Top of INPUT DATA

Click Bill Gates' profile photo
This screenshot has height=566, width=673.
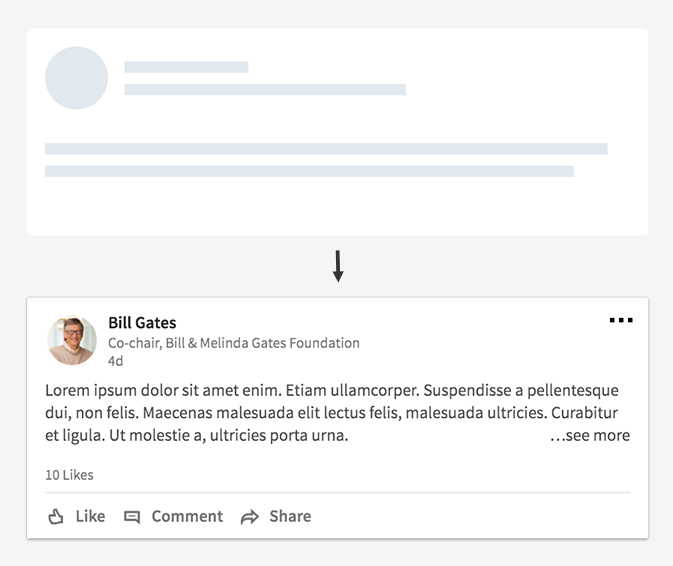[72, 341]
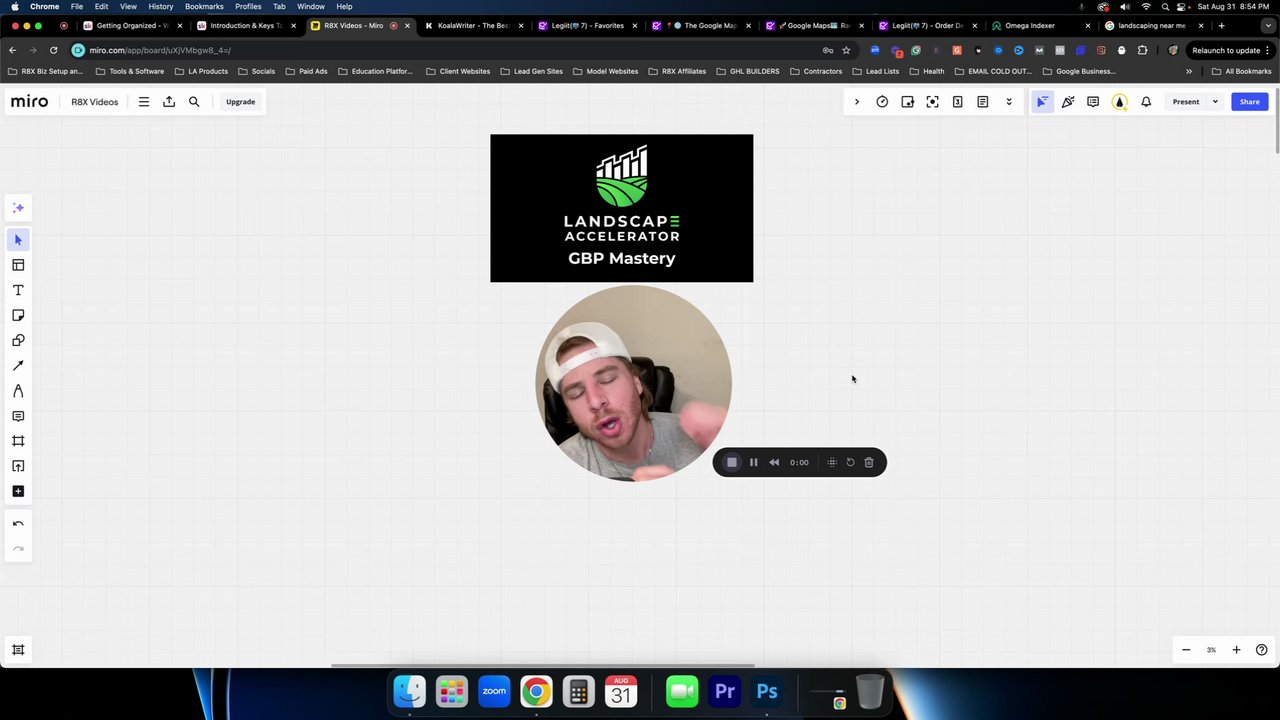Image resolution: width=1280 pixels, height=720 pixels.
Task: Toggle the follow-cursor collaboration mode
Action: [1042, 101]
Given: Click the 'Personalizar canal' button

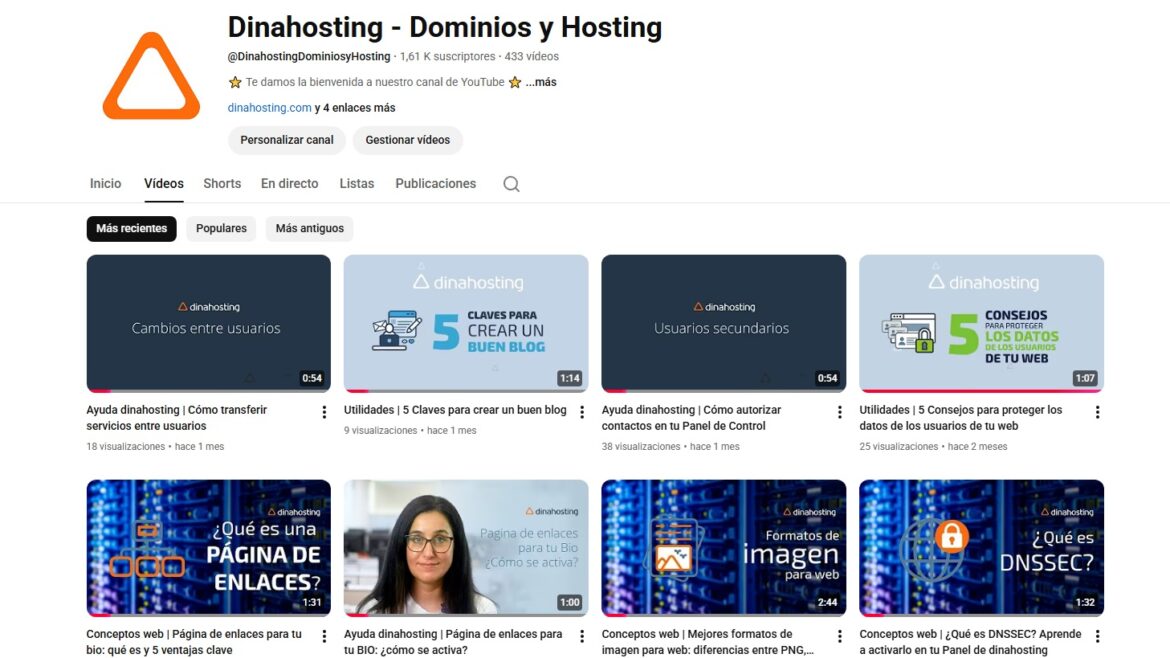Looking at the screenshot, I should pyautogui.click(x=286, y=140).
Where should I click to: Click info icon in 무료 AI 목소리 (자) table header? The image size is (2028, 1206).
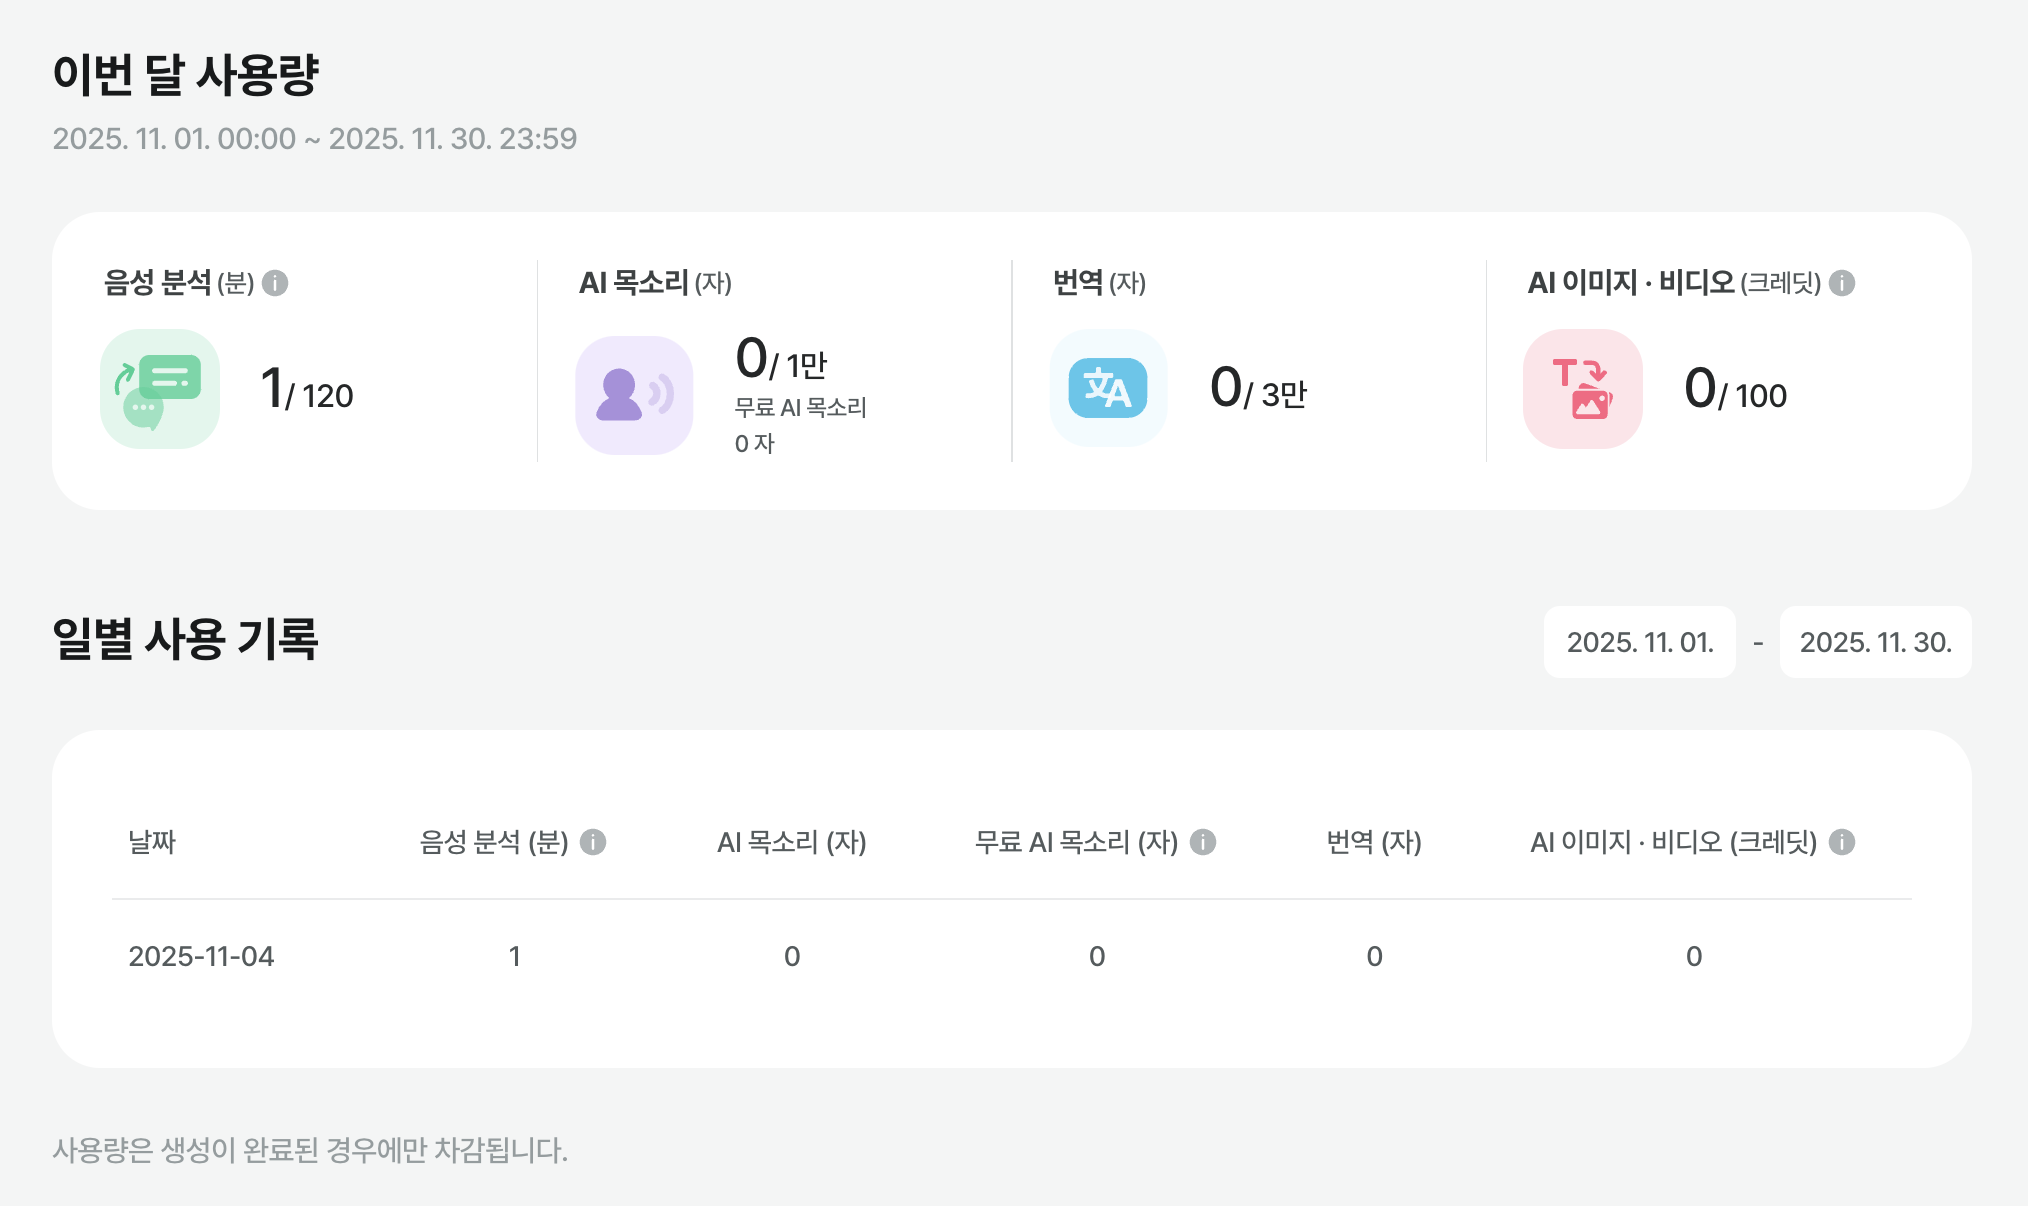[1203, 842]
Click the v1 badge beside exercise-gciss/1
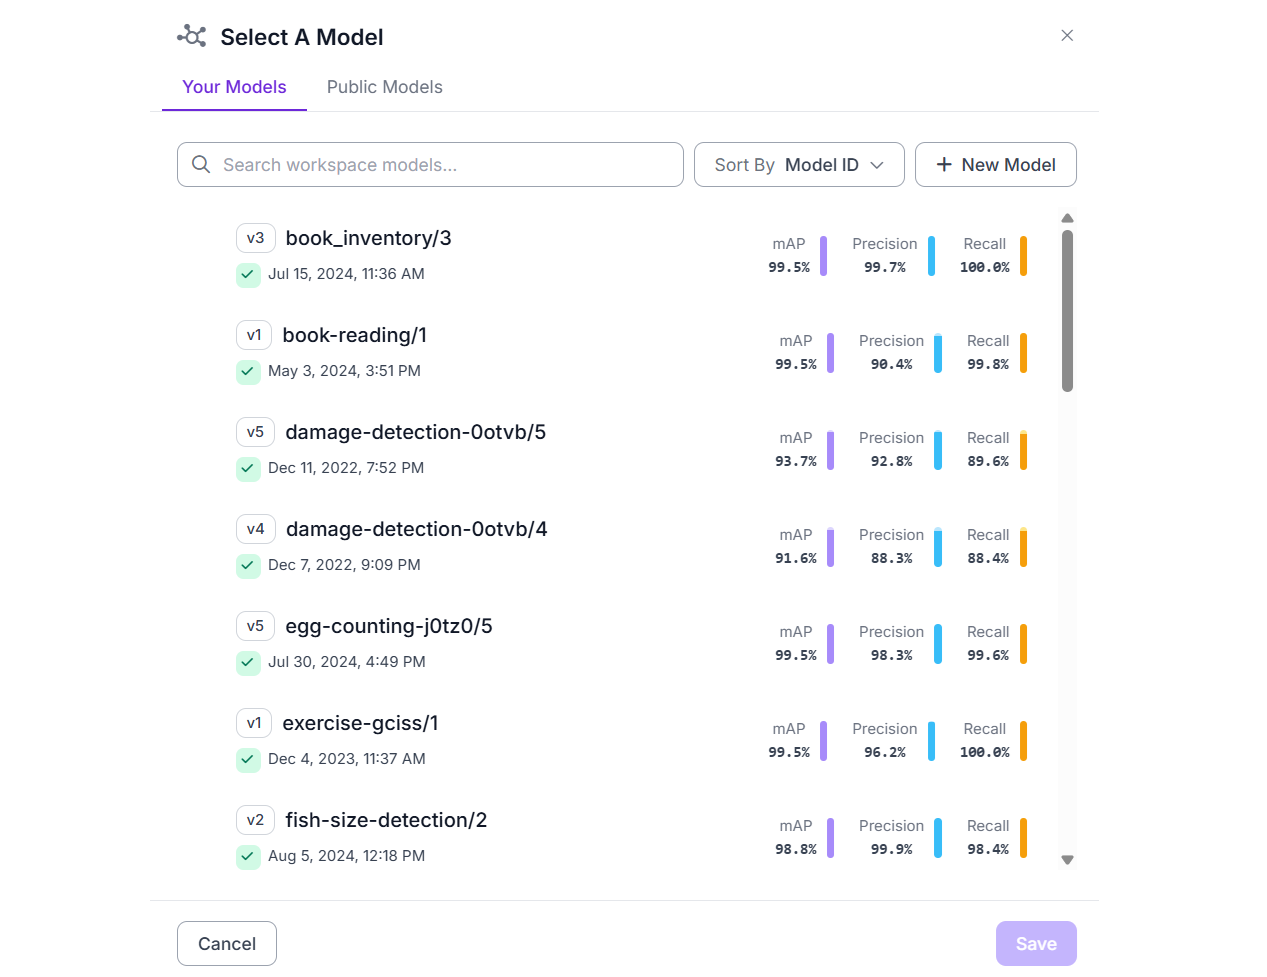The image size is (1267, 977). click(254, 723)
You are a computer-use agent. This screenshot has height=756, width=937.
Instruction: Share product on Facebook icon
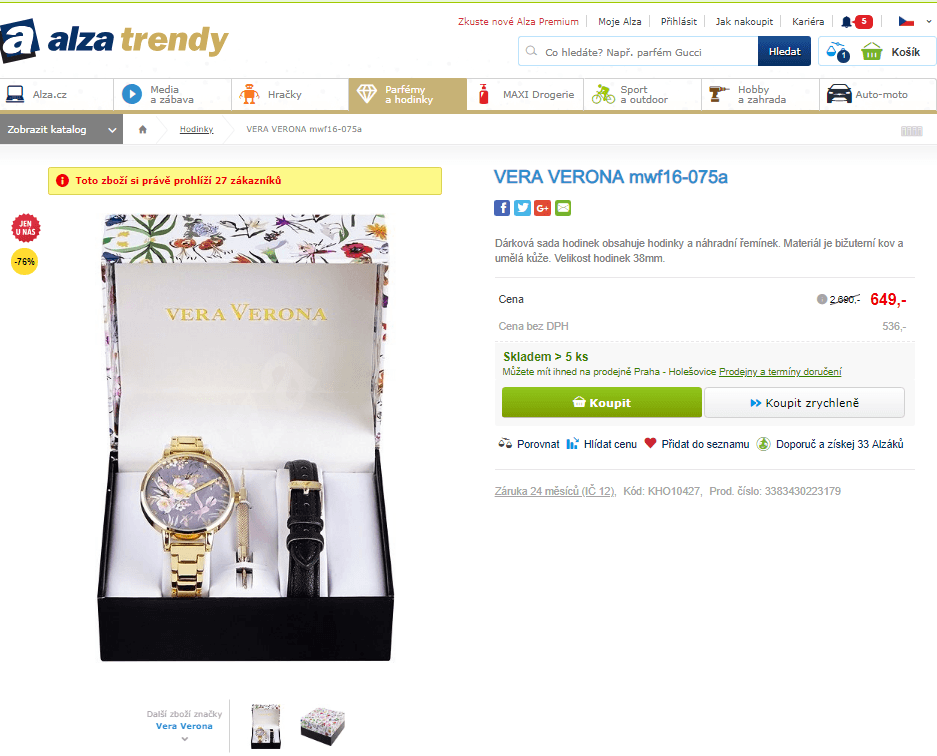[502, 208]
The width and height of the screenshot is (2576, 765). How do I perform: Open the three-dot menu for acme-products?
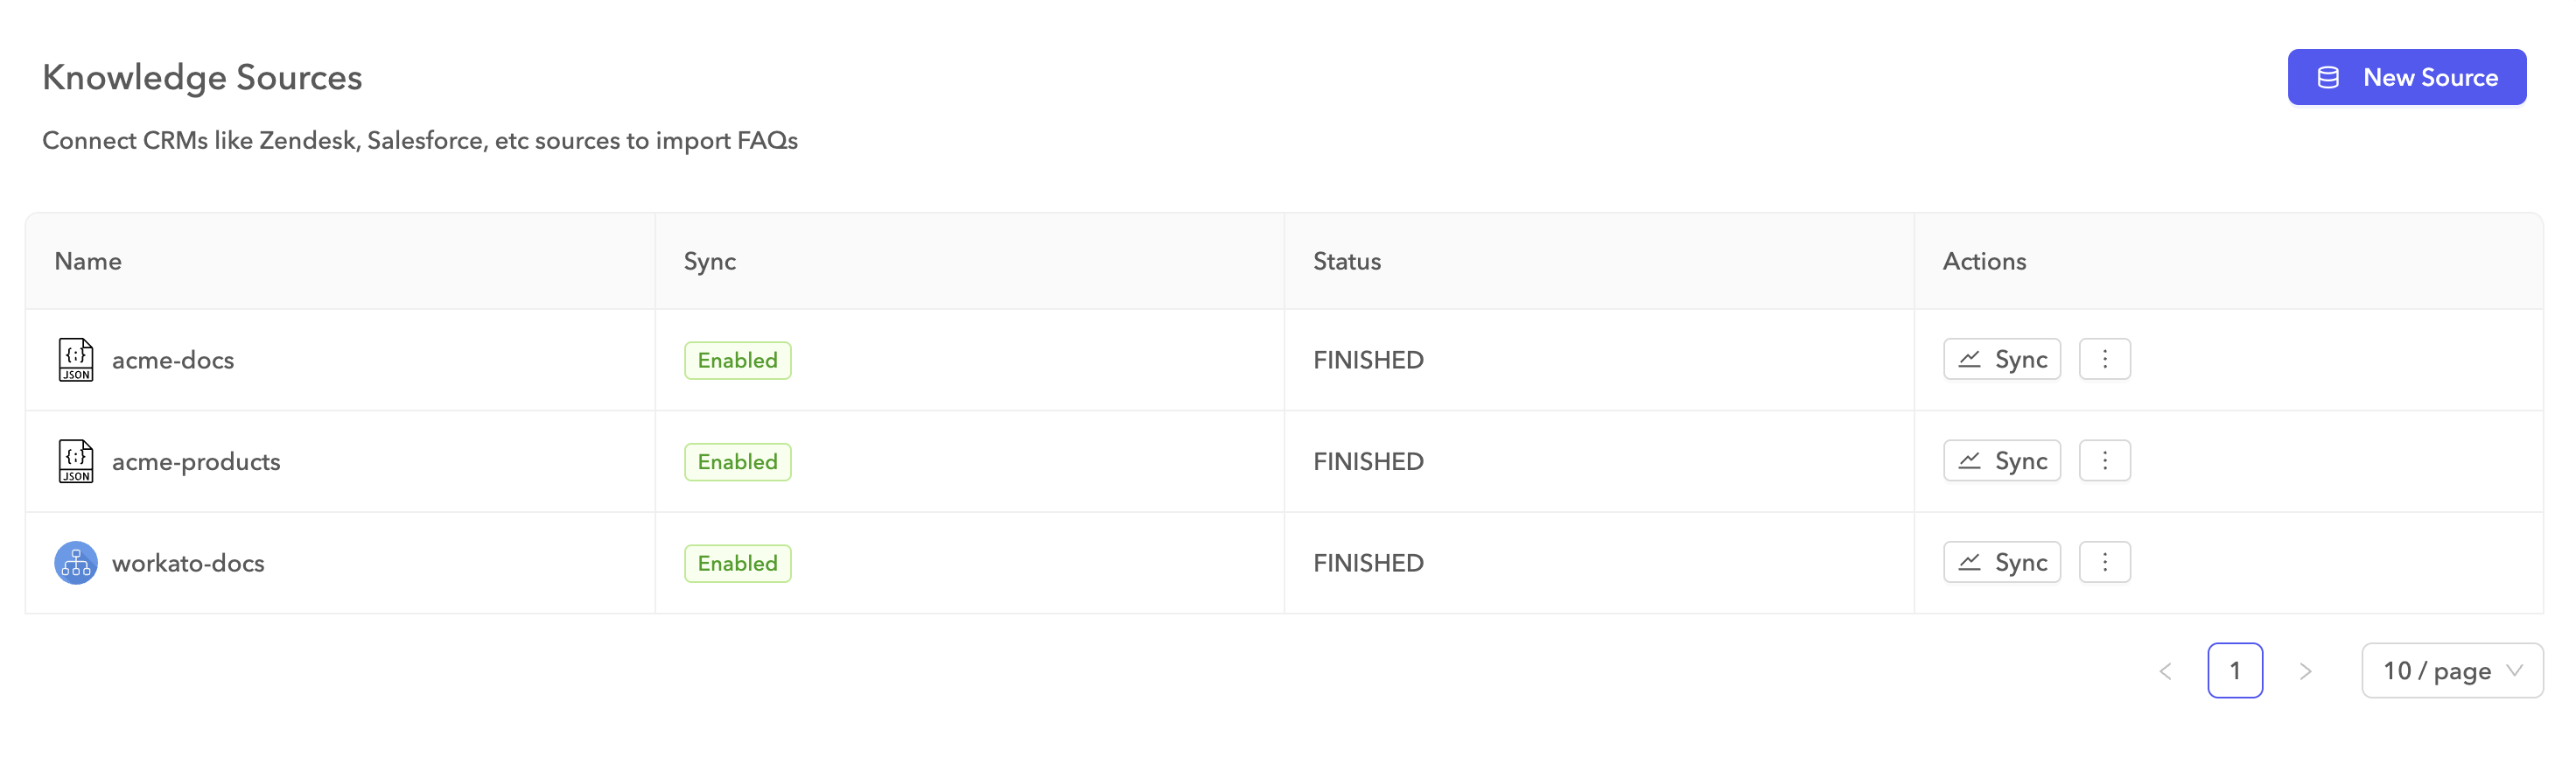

Bottom of INPUT DATA

WORK TO BE COMPLETED: Give back all of the entries verbatim, but without pictures.

RESPONSE AREA:
Click Bill Gates' profile photo
This screenshot has height=566, width=673.
[72, 341]
Image resolution: width=1280 pixels, height=720 pixels.
Task: Toggle the follow-cursor collaboration mode
Action: [1042, 101]
Given: Click the 'Personalizar canal' button

Looking at the screenshot, I should pyautogui.click(x=286, y=140).
Where should I click to: Click info icon in 무료 AI 목소리 (자) table header? The image size is (2028, 1206).
[1203, 842]
Click the v1 badge beside exercise-gciss/1
The image size is (1267, 977). click(254, 723)
You are a computer-use agent. This screenshot has height=756, width=937.
Instruction: Share product on Facebook icon
[502, 208]
The width and height of the screenshot is (2576, 765). How do I perform: Open the three-dot menu for acme-products?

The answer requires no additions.